◆ WHAT THE TASK REQUIRES ◆
Render every line of the records below as a JSON list of strings, one string per line and no entries for blank lines. Exclude the pictures from your answer.

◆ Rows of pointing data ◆
## Begin

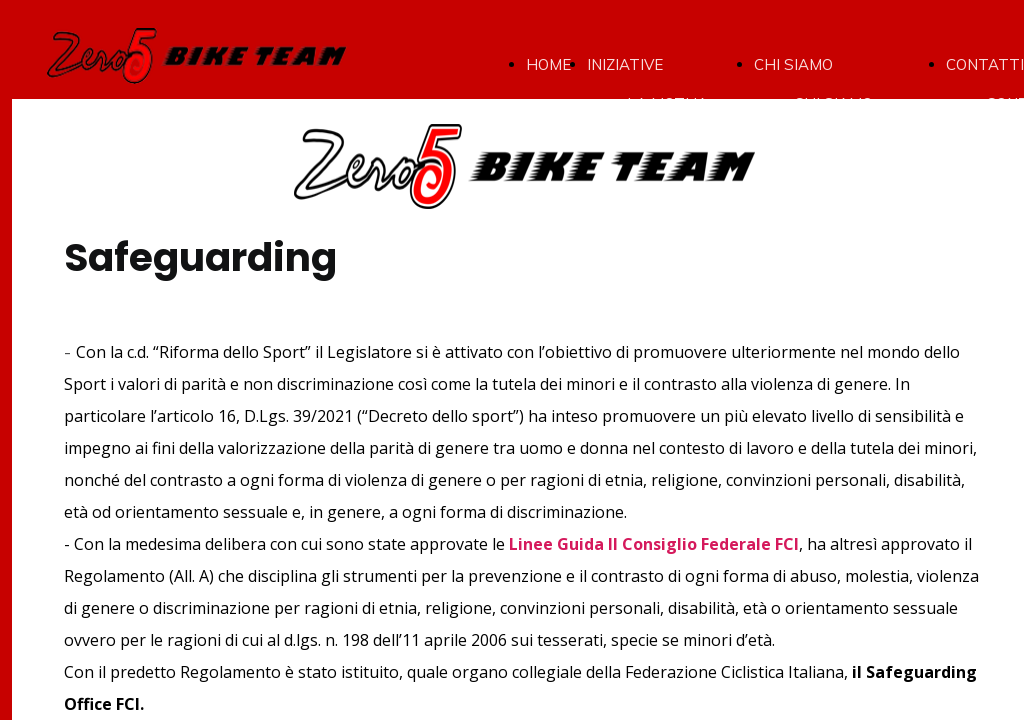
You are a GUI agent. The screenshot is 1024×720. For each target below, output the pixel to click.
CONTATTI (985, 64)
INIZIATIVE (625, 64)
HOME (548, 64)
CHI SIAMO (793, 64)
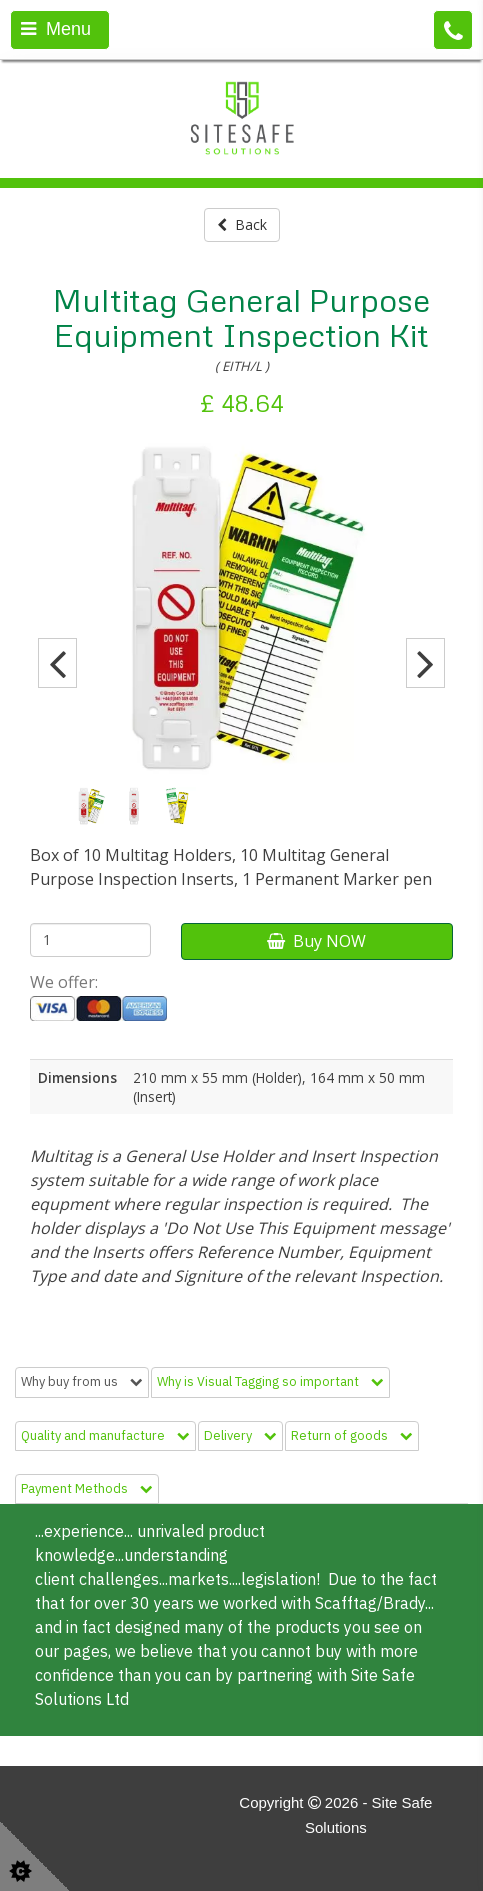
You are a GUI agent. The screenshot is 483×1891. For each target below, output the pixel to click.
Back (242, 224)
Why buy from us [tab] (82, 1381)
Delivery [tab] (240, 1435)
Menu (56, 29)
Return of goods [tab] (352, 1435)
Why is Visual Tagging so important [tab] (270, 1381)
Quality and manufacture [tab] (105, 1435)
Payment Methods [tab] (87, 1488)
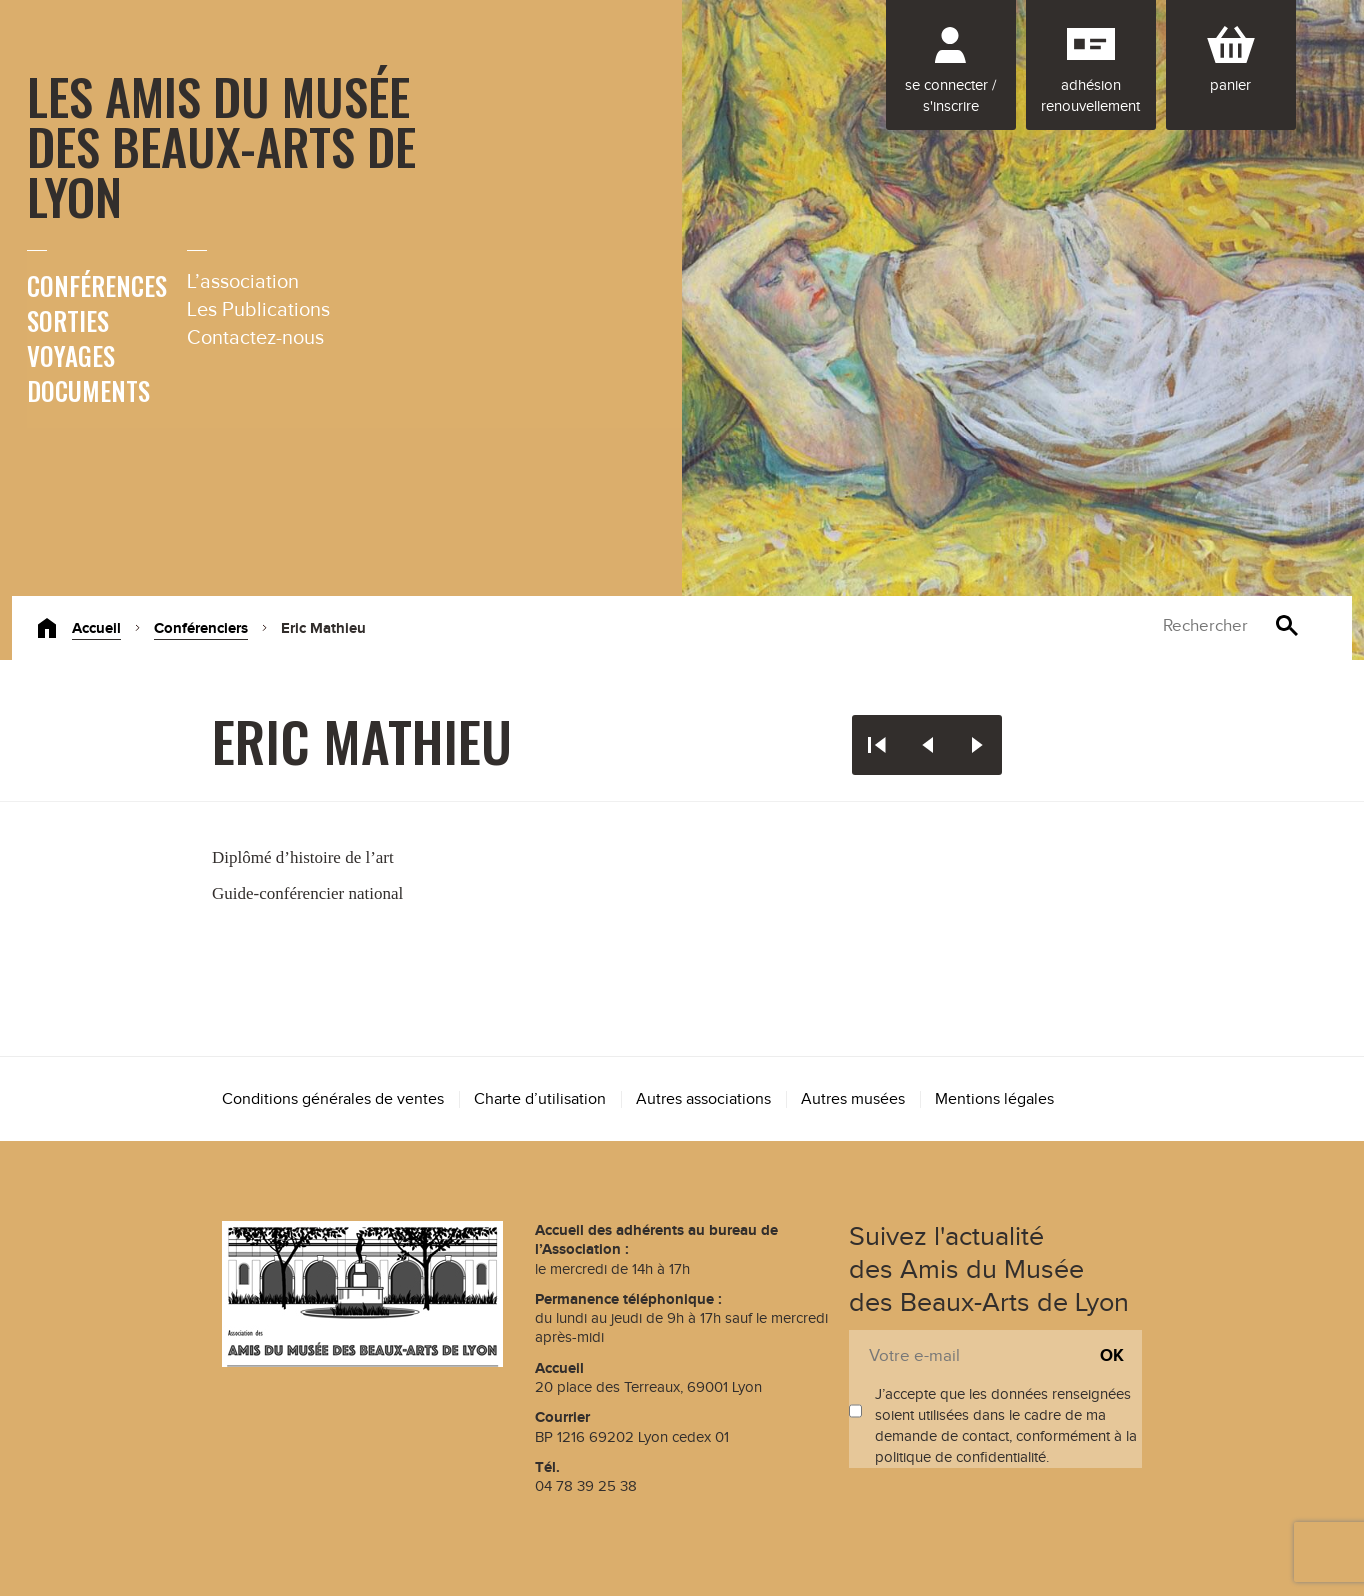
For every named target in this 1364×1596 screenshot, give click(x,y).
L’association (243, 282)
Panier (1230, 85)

## End

◆ IN RESPONSE ◆
[
  "You are a GUI agent. The screenshot is 1024×720. For each target below, output the pixel to click.",
  "CONTATTI (985, 64)",
  "INIZIATIVE (625, 64)",
  "HOME (548, 64)",
  "CHI SIAMO (793, 64)",
  "You are a GUI agent. The screenshot is 483×1891. For each target below, output the pixel to click.",
  "Back (242, 224)",
  "Why buy from us [tab] (82, 1381)",
  "Delivery [tab] (240, 1435)",
  "Menu (56, 29)",
  "Return of goods [tab] (352, 1435)",
  "Why is Visual Tagging so important [tab] (270, 1381)",
  "Quality and manufacture [tab] (105, 1435)",
  "Payment Methods [tab] (87, 1488)",
  "For every named target in this 1364×1596 screenshot, give click(x,y).",
  "L’association (243, 282)",
  "Panier (1230, 85)"
]